Friday, January 25, 2013

Agents Who Publish So Other Agents Don't Have To

The ethical question of literary agents acting as publishers has been simmering for some time, ever since a few brave souls stepped into the role of e-book publisher for their clients.

For ages, the mantra has held that an agent has a conflict of interest if said agent can also publish the manuscript being shopped. Where is the incentive, goes the reasoning, to hustle and push and cajole and wheedle some publisher when the agent has the ability to do it...and reap more of the rewards.

With so many options available today for an author to produce an e-book, from Smashwords to Kindle Direct, the agents could also warm themselves with those ethical standards and watch their clients do all the work and reap all the rewards, with not a crumb for the agent.

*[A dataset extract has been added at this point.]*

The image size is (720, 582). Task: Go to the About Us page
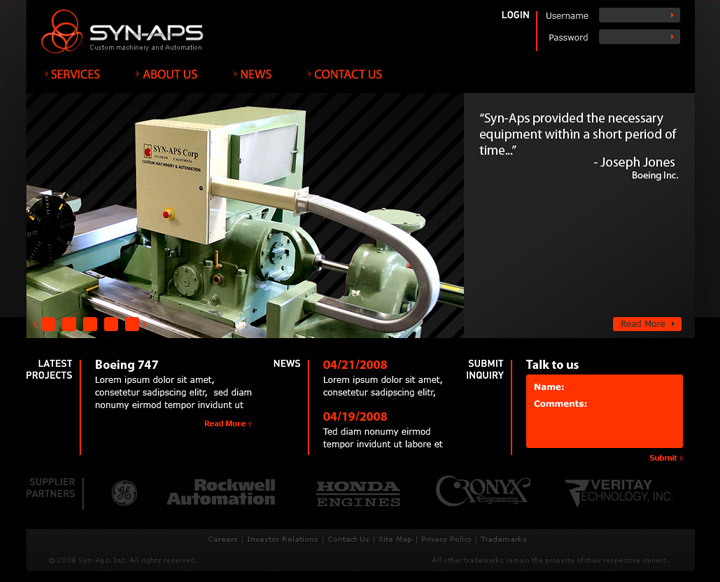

So for all the literary agents who feel squeamish about stepping over a boundary that has long been in place, Trident Media Group offers a service that can keep hands clean and ethics intact.

Trident Media has erected a little boundary of its own, in that the firm has made its new e-book enterprise a separate entity under its media group umbrella.

They will begin with the backlist from the John Campbell Agency. They intend to offer the service to their own clients as well.

It used to be that writers hunting for legitimate literary agents were told to watch out for those who asked for money up front, or those who had a conflict of interest because they also were publishers.

The culling process will become more complex, as writers will have to determine if the agent they're querying is genuinely trying to sell manuscripts to the big publishers, but with those big publishers merging and realizing synergies, who can say but that guideline could fall by the wayside.

Will there come a time when it will be commonplace for literary agents to also act as publishers, competing against the likes of the Random Penguin House and HarperCollins?

Is the future in publishing the creation of hundreds of small publishing houses, in which authors can submit directly without an agent, because the agent is the publisher? Or will the bigger agencies, like Trident Media, join the ranks as junior members of the Big Six publishers?